=== WHAT THE EXERCISE ASKS ===
Would you return, word for word, the lines of the data below from the line with "Instruction: Sort the 盈亏 column" through the line with "You are a computer-use agent. Image", and no others?

=== RECORDS SUPPLIED ===

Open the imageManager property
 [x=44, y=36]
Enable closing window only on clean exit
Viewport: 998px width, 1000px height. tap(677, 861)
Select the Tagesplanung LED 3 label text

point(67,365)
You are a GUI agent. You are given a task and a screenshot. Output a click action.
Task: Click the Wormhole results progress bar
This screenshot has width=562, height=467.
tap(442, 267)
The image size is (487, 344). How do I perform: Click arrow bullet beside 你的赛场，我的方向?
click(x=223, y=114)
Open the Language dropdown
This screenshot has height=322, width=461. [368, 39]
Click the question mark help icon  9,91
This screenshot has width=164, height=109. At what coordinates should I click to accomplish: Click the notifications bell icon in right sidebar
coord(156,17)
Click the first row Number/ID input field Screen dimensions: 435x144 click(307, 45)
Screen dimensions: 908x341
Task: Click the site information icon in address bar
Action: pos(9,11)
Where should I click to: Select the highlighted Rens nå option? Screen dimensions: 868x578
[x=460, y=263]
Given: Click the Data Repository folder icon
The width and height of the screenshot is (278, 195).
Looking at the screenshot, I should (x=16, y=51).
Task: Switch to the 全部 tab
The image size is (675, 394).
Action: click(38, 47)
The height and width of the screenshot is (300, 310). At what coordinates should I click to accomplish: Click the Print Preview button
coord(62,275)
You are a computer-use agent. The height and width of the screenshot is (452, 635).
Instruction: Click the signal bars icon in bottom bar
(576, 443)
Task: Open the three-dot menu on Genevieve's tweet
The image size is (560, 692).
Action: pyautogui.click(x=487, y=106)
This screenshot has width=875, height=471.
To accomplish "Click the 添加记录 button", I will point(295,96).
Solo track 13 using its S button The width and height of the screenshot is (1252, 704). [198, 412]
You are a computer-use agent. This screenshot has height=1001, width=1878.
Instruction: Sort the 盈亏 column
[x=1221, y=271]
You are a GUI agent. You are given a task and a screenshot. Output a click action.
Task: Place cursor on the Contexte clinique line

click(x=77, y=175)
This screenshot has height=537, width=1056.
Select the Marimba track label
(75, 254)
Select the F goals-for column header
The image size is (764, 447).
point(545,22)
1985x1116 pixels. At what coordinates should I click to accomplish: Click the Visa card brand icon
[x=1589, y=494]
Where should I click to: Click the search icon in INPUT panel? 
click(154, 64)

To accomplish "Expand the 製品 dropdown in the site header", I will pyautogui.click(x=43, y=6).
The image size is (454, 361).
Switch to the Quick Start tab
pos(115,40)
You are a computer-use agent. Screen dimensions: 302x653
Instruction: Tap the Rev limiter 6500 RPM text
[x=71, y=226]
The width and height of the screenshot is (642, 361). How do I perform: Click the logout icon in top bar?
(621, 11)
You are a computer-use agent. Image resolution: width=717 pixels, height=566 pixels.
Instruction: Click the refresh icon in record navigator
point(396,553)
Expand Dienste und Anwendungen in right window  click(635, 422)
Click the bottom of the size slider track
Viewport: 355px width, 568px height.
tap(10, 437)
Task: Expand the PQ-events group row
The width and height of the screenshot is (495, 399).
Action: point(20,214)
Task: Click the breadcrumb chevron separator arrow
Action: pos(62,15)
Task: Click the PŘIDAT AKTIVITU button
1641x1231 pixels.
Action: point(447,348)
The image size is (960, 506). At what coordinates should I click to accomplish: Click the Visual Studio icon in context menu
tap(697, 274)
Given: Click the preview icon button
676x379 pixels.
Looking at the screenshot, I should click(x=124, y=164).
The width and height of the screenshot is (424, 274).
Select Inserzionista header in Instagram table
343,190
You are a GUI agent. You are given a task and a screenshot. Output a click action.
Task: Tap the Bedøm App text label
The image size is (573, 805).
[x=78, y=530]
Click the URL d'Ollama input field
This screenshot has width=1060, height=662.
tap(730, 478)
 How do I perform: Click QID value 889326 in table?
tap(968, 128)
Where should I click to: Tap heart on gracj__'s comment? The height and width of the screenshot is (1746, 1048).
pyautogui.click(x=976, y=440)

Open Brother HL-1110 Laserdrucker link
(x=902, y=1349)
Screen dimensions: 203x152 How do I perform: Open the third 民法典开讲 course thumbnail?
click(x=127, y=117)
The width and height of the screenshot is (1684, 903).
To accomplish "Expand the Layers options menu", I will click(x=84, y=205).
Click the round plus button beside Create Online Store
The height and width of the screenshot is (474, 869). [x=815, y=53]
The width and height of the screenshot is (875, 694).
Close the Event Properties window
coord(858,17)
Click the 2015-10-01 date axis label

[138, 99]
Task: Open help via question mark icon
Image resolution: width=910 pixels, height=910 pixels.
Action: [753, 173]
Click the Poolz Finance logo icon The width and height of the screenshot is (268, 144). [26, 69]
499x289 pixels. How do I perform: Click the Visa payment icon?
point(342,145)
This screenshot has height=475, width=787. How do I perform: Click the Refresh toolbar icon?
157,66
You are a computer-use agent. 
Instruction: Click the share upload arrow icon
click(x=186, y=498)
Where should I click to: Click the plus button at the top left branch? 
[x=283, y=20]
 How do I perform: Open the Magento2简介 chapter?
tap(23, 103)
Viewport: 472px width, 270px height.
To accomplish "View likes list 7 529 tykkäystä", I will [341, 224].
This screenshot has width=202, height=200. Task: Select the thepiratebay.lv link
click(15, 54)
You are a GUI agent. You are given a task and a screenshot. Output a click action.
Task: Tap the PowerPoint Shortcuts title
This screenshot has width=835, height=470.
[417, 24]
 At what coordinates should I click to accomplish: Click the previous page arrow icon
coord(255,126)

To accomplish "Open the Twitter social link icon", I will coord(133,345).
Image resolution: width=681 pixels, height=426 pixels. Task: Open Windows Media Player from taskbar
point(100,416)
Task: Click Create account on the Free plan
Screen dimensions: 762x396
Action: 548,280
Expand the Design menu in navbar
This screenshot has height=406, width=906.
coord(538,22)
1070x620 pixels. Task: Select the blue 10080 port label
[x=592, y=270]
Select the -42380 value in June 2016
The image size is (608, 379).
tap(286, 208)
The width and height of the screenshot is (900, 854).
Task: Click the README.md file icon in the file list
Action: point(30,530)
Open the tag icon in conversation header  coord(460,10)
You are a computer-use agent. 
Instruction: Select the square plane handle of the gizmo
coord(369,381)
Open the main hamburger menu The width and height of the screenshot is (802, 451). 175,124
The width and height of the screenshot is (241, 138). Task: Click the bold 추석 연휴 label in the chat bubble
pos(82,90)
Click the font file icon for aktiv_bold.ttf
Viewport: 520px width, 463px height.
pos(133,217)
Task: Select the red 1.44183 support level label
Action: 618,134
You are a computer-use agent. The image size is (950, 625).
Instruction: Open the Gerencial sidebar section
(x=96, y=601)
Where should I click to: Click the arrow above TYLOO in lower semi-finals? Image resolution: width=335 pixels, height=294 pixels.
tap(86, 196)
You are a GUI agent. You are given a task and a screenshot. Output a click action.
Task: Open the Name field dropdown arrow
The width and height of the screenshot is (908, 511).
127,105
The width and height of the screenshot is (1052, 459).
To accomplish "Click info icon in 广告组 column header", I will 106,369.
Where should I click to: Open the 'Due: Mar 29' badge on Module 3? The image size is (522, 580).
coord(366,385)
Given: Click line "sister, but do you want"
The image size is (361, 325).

=== EXERCISE ANSWER ===
Instruction: Sort the 盈亏 column
[x=1221, y=271]
You are a GUI agent. You are given a task and a screenshot. Output a click action.
Task: Place cursor on the Contexte clinique line

click(x=77, y=175)
This screenshot has height=537, width=1056.
Select the Marimba track label
(75, 254)
Select the F goals-for column header
The image size is (764, 447).
point(545,22)
1985x1116 pixels. At what coordinates should I click to accomplish: Click the Visa card brand icon
[x=1589, y=494]
Where should I click to: Click the search icon in INPUT panel? 
click(154, 64)

To accomplish "Expand the 製品 dropdown in the site header", I will pyautogui.click(x=43, y=6).
The image size is (454, 361).
Switch to the Quick Start tab
pos(115,40)
You are a computer-use agent. Screen dimensions: 302x653
Instruction: Tap the Rev limiter 6500 RPM text
[x=71, y=226]
The width and height of the screenshot is (642, 361). How do I perform: Click the logout icon in top bar?
(621, 11)
You are a computer-use agent. Image resolution: width=717 pixels, height=566 pixels.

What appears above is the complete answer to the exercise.